Но домой возвращался хмурый. Конечно, она перестала дичиться, но того, что возникает между мужчиной и женщиной, если они нравятся друг другу, по-прежнему нет. Токи, что шли от него, глохли в ней – оттуда не возвращалось. Ничего. Значит, тот, который когда-то был, все еще между ними, мешает. Если подумать, ничего он не знает о ней. Как о женщине. Темна вода во облацех. Такое хорошее, светлое лицо и такое непроницаемое. А годы уходят, чего же, кого же она ждет?

Верно, она ожидала (не думая, смутно), что Валька Парамонова когда-нибудь все-таки выйдет за своего Сашку, и все равно это было неожиданно. А как же я, будто кто-то за нее так обиженно вдруг подумал.

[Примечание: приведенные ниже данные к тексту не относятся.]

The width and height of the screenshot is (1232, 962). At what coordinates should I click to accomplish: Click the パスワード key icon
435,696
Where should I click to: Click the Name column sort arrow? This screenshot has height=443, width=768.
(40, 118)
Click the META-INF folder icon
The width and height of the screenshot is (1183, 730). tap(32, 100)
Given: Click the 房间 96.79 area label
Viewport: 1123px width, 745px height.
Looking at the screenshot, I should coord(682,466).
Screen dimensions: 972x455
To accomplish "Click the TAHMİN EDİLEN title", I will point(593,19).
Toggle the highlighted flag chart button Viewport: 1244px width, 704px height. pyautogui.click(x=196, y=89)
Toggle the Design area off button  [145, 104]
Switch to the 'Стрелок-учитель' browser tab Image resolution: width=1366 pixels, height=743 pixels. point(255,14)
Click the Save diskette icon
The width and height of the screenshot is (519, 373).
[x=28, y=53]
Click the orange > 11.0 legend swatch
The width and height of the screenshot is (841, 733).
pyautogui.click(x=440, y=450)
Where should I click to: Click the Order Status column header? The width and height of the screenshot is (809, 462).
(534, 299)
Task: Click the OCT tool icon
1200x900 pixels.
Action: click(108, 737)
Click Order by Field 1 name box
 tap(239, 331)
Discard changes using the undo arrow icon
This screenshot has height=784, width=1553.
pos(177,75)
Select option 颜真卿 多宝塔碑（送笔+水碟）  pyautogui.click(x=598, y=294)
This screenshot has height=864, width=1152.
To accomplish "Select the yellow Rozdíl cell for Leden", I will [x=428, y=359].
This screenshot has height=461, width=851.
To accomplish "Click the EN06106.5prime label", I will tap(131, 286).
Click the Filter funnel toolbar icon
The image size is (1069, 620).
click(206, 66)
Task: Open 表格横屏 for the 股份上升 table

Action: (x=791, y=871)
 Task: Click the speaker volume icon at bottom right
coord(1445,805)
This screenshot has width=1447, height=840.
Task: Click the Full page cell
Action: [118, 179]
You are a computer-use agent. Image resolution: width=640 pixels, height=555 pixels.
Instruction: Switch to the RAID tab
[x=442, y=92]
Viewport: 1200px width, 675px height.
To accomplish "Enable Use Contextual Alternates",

Воронья слободка в блокаду вымерла вся; въехали туда завербованные, которые строили новое да чинили разрушенное. Комната, которую Нина давно уже променяла на теплый закуток за термической печью, а потом на койку в общежитии совпартшколы, превратилась в разоренную дыру. Стекла выбиты, всё, что можно было унести, растащили новые соседи. Даже дверь сняли. И опять повезло Нине. Хоть и недолго проработала она в трамвайной многотиражке, однако на хорошего человека набрела. Это был директор трампарка имени Леонова. «А вот фамилии я его не помню. Кажется, Шпиллер. Он очень хорошо ко мне относился, хотя в газете я и критиковала его. Как-то разговорились, он узнал, что живу я у Вали Парамоновой, и предложил мне отремонтировать комнату. Да не буду я там жить, отмахнулась я. Дура была страшная. Мне, говорю, другую дадут. Ну, хорошо, жить вы не будете, но отремонтировать комнату надо. Зачем? Да хотя бы для тех, улыбается, кто будет там жить после вас. Он-то, старый, все понимал».

И вот этот Шпиллер (который, возможно, и скрывался под другим именем, но все равно в уме, доброте его никто не посмеет усомниться) прислал плотников, маляров, штукатуров. Они-то и сделали все, даже замок в новой двери. Поблагодарила Быстрова директора, и опять не стало у нее ни единой мысли о законной своей жилплощади. Но теперь…

Свадьбу свою Валентина в акурат подгадала под Указ о семье и браке (чтобы про разводы печатать в газетах). Почему-то это очень взбулгачило Нину. Мало ей было этим присаливать Валькину радость (через год и впрямь разведется она со своим Сашей), мало ей было жужжать об этом в редакции, она еще дождалась вечера.

– Вот уж, если я выйду замуж, так ни за что не стану расписываться.

– Почему? – Не без грусти посмеивался провожатый в усы.

– Как это – почему? – Она даже на него посмотрела, что случалось нечасто. – А потом подавай объявления на весь город: Нина Быстрова возбуждает дело о разводе с гражданином… ни за что!..

– С гражданином?.. – Продолжительно поглядел. – Не желаете называть?